ABOUT THIS TASK =>
The line with "You are a computer-use agent. 1425x657" through the last line of the entries: give these again exactly, and only these, without any pictures.

Data entries =>
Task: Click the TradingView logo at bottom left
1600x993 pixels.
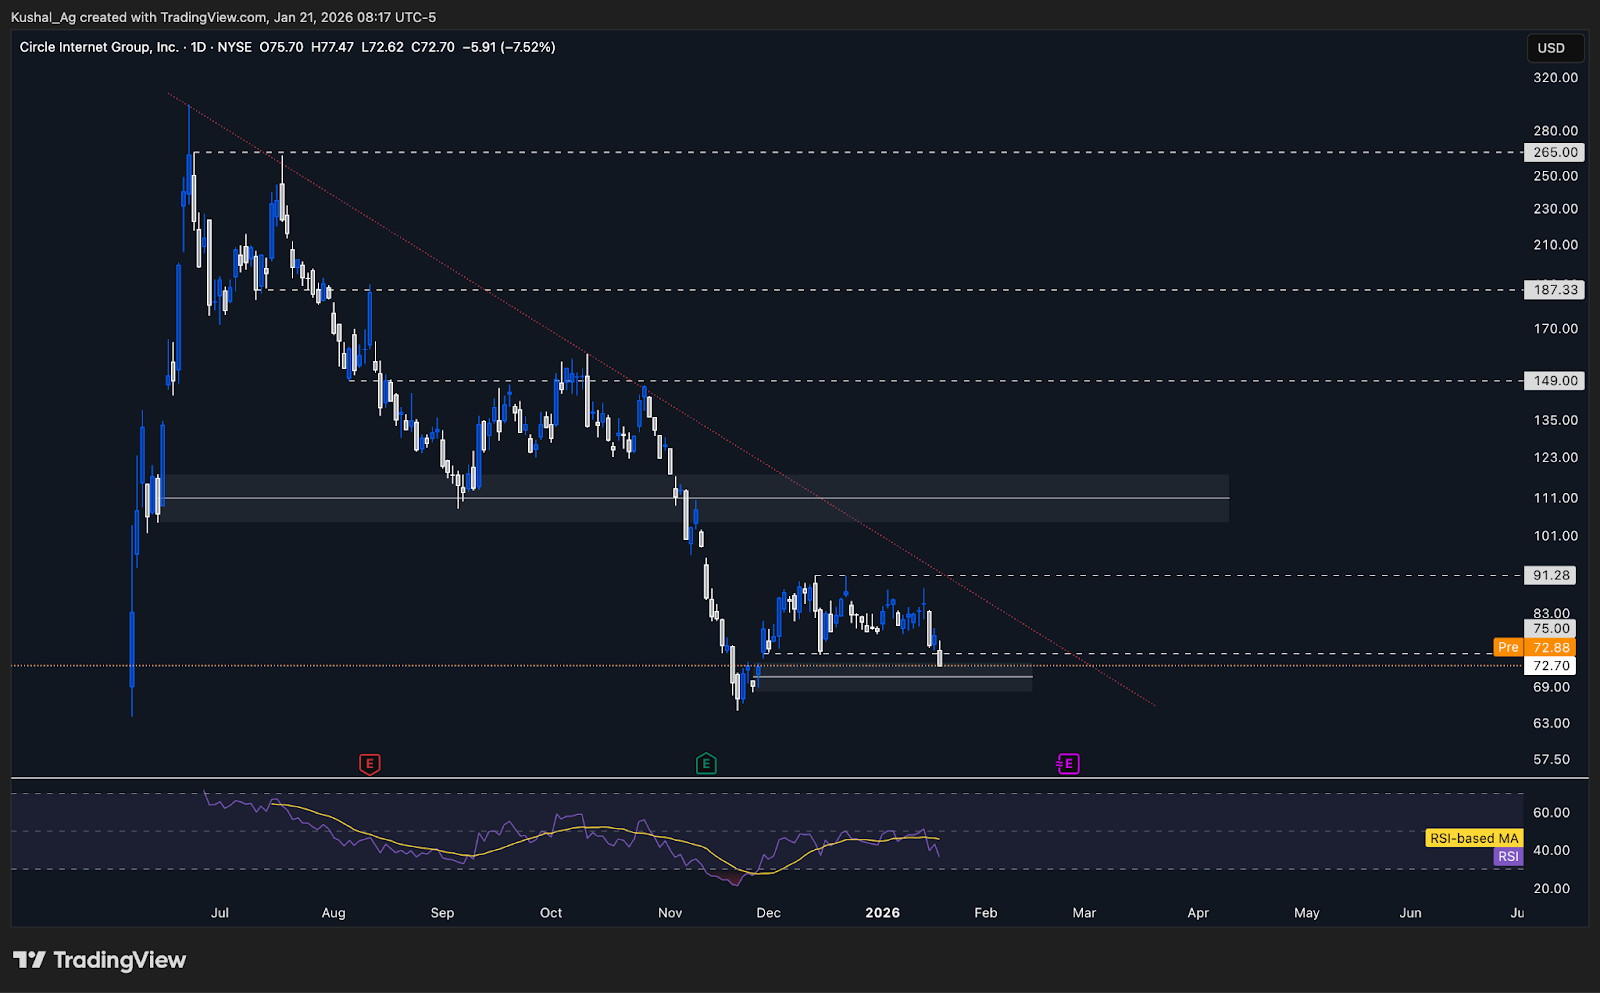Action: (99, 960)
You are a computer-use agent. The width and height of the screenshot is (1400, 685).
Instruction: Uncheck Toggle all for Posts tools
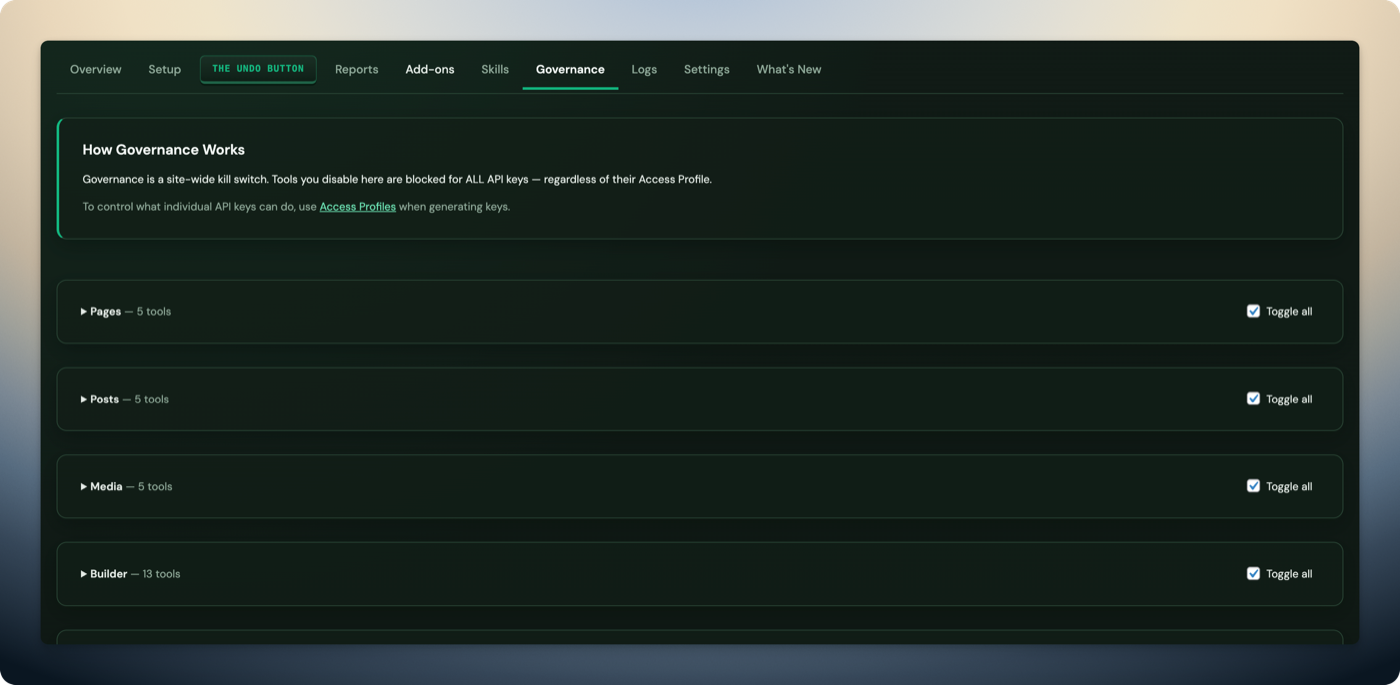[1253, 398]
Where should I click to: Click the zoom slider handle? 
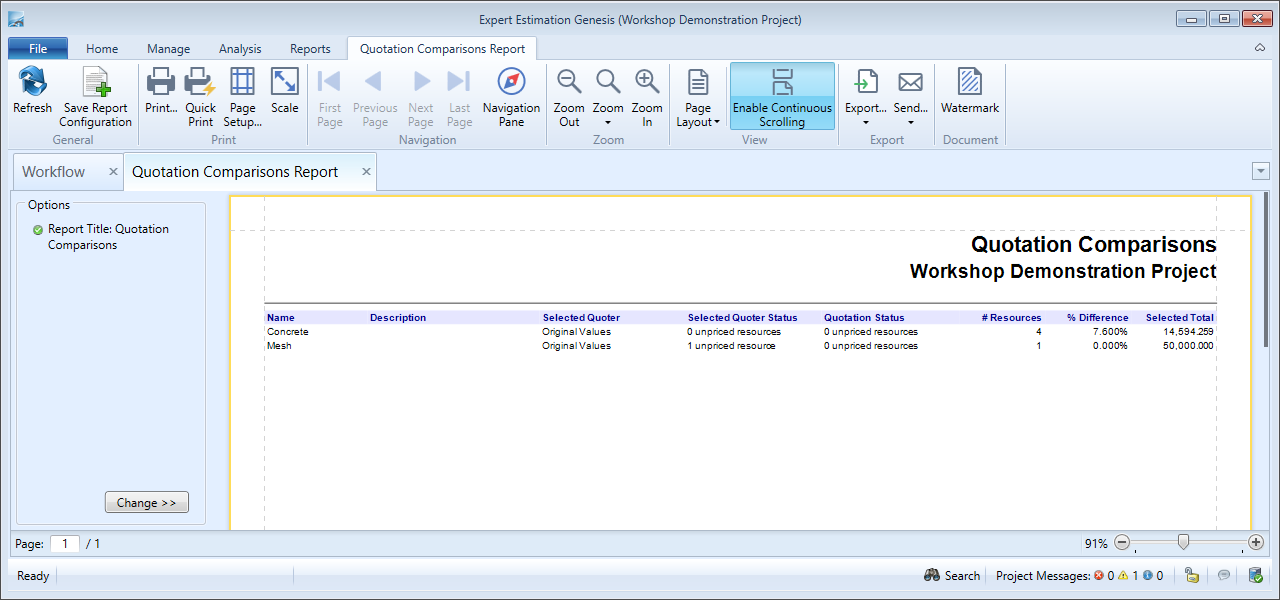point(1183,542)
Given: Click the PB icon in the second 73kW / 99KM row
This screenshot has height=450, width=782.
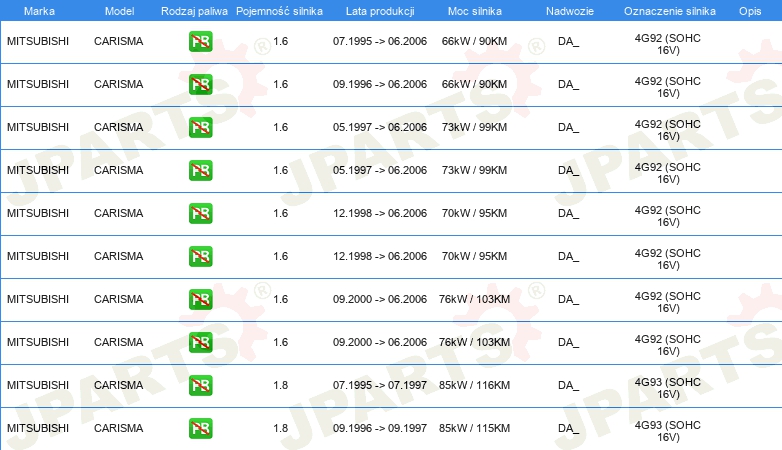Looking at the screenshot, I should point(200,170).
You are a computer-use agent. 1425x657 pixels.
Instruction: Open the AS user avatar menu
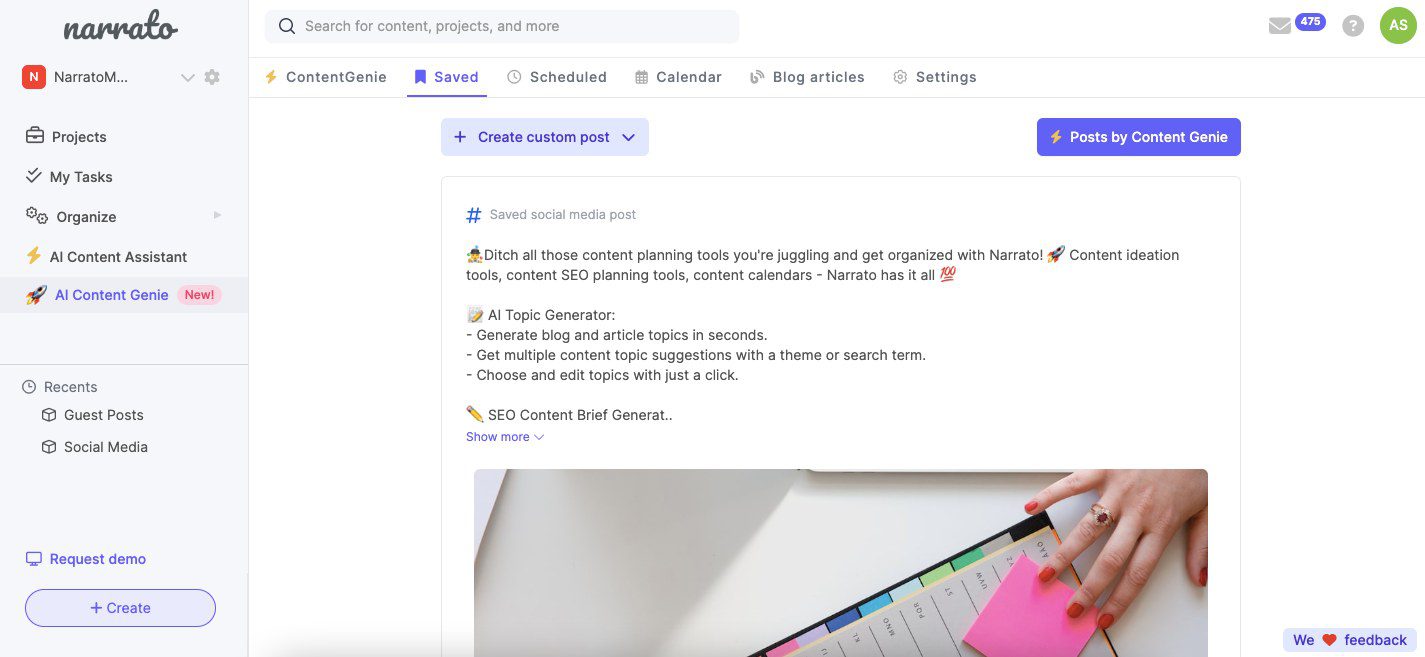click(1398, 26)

EXPECTED OUTPUT =>
You are a computer-use agent. 1425x657 pixels.
Instruction: Open the AS user avatar menu
click(1398, 26)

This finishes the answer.